За эту волшебную способность превращать ее в Наташу Соня еще больше любила мужа. Читая только что написанные им страницы, она погружалась в прошлую девичью жизнь, переполненную «страхами радости», вызванными любовью. Вспоминала, как она ложилась в постель к матери, нервно расспрашивая ее о своих тревогах, о том, что он намного старше ее, и как ей быть с этим. И как мама не знала, что ответить дочери. Лёвочкин роман пробуждал в ней воспоминания о зарождении телесных чувств в Бирюлево, которые подпитывались душой, как произошло там что‑то неведомо — таинственное, принадлежавшее только им одним и больше никому на свете.

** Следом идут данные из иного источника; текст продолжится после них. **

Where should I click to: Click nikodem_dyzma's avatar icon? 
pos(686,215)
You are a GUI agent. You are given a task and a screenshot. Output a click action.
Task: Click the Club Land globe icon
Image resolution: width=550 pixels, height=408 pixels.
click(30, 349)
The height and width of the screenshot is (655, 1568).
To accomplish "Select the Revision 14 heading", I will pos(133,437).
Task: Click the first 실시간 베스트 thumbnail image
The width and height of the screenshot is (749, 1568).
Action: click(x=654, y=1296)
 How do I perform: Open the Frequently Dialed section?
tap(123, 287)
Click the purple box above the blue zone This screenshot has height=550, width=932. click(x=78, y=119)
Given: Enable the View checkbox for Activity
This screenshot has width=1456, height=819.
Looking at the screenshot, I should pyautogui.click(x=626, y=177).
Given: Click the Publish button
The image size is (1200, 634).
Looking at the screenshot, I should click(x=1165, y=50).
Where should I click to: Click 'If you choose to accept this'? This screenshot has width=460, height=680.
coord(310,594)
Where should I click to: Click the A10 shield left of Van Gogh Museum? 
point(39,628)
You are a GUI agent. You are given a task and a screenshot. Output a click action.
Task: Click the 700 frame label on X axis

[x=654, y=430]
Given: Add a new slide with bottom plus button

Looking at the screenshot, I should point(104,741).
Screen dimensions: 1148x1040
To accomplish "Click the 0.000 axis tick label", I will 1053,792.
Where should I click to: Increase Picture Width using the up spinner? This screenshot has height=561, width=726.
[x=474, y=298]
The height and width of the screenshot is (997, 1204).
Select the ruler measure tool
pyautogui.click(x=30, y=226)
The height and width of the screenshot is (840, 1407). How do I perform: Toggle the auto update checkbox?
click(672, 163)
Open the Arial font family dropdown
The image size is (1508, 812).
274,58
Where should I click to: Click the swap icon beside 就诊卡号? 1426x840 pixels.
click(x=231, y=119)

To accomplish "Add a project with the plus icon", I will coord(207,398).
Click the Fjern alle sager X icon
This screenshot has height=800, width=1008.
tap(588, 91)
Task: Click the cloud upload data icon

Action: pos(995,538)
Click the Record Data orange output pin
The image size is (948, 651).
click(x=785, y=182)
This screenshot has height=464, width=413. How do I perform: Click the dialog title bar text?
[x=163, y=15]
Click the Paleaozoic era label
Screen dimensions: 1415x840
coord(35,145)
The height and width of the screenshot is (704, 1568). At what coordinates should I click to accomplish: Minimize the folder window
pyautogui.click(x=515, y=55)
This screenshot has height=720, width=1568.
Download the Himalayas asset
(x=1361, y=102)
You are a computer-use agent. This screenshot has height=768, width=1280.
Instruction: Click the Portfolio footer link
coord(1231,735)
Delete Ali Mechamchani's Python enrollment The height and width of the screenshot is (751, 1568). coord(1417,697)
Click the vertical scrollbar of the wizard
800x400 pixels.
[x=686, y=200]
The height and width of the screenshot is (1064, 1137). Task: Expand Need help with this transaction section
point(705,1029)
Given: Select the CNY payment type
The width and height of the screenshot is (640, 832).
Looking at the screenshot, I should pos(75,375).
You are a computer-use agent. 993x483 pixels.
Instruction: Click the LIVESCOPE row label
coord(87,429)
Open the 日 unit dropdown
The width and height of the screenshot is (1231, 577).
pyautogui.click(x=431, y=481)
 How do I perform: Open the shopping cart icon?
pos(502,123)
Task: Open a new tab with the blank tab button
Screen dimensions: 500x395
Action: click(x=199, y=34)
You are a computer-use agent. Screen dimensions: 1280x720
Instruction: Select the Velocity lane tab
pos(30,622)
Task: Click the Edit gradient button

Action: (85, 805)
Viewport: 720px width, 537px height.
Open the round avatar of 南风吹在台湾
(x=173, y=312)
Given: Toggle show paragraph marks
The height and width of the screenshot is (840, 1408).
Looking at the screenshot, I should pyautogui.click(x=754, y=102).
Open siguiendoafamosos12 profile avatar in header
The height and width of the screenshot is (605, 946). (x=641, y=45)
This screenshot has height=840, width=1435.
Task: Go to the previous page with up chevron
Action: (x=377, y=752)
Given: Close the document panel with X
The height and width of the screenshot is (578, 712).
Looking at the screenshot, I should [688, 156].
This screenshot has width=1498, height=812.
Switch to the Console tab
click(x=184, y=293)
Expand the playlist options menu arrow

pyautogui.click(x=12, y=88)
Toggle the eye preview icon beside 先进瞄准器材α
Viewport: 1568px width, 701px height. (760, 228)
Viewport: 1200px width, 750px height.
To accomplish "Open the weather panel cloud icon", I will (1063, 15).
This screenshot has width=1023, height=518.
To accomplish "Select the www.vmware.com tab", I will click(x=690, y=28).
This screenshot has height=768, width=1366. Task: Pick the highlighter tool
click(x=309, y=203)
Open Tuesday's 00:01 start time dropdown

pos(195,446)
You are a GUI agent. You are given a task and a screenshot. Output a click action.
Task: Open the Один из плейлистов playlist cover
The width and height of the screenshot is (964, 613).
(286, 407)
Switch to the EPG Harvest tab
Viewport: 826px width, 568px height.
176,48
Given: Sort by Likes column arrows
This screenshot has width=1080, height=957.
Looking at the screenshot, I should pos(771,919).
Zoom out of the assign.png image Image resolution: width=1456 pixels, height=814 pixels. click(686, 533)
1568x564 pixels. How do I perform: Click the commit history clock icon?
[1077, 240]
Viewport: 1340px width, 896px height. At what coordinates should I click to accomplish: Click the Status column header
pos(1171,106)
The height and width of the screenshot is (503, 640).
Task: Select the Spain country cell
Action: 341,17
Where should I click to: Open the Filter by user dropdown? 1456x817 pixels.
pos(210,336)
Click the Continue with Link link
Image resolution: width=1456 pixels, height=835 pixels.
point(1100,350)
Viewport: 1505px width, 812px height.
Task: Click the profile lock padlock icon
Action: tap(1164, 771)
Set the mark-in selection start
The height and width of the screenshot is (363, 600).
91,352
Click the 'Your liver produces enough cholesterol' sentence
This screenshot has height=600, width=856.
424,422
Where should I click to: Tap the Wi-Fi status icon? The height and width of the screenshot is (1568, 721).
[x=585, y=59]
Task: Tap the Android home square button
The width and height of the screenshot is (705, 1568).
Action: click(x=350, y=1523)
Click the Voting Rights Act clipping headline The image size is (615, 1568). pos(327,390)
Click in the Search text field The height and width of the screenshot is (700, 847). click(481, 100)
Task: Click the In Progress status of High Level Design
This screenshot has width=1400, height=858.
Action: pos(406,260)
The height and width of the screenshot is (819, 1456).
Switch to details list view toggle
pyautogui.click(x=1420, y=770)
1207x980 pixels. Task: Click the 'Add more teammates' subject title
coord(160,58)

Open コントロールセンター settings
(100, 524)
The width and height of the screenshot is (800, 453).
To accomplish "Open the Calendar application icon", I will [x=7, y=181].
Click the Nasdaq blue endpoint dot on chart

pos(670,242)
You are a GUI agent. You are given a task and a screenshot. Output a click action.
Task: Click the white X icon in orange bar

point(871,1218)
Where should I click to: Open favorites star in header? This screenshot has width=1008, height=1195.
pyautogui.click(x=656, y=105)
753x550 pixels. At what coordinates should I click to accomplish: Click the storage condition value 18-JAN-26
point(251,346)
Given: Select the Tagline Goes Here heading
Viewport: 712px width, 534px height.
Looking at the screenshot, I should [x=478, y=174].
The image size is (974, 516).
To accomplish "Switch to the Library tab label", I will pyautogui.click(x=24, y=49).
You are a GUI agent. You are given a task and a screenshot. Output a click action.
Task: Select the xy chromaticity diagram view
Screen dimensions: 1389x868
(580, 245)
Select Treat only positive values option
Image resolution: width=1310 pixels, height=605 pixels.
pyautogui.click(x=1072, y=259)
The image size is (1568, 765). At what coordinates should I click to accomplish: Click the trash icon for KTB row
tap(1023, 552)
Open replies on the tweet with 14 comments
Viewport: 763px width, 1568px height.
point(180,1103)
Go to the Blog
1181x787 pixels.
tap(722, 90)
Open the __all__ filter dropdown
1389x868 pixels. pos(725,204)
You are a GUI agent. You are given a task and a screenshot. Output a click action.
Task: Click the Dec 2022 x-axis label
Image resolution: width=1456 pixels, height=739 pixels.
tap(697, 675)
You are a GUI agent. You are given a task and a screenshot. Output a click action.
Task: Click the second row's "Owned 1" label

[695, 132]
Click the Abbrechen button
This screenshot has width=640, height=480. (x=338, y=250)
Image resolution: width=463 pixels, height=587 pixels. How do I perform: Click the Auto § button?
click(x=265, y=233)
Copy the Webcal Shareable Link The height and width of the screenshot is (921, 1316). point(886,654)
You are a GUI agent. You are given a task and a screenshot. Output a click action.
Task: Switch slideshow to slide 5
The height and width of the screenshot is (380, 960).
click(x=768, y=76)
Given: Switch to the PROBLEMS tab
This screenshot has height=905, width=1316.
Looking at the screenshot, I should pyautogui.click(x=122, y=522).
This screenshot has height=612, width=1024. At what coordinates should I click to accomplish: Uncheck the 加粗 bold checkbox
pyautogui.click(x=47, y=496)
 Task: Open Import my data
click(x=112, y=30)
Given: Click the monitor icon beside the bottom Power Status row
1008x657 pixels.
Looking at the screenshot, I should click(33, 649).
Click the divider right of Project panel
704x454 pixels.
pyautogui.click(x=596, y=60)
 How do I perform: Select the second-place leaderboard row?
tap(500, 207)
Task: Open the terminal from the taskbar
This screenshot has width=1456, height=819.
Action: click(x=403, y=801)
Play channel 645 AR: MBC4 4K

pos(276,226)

Сонин труд, сравнимый лишь с трудом Пенелопы, был сполна вознагражден. Ведь благодаря переписыванию Лёвочкиных текстов она могла останавливать стрелки часов и пребывать в безмятежном радостно — счастливом состоянии. Оно‑то и пробуждало силу жизни. Благодаря этому она могла постичь тайну своей любви, насладиться ее поэзией. Своеобразное соавторство с мужем помогало ей преодолевать прозу супружеской жизни, как бы заново открывая красоту и трепет их отношений. Теперь она словно еще раз пролистывала свою жизнь, осмысляя ее как‑то иначе. Так, описание беременности маленькой княгини Болконской позволило ей еще раз вспомнить себя беременную в реальной, а не романной жизни. Читая и переписывая эпопею, Соня часто видела себя словно со стороны, от этого происходило некоторое раздвоение. Теперь она понимала, что, например, беременность можно увидеть не только по растущему животу, а прежде всего по глазам женщины, которые только в этот миг обретают какую‑то особую торжественную красоту.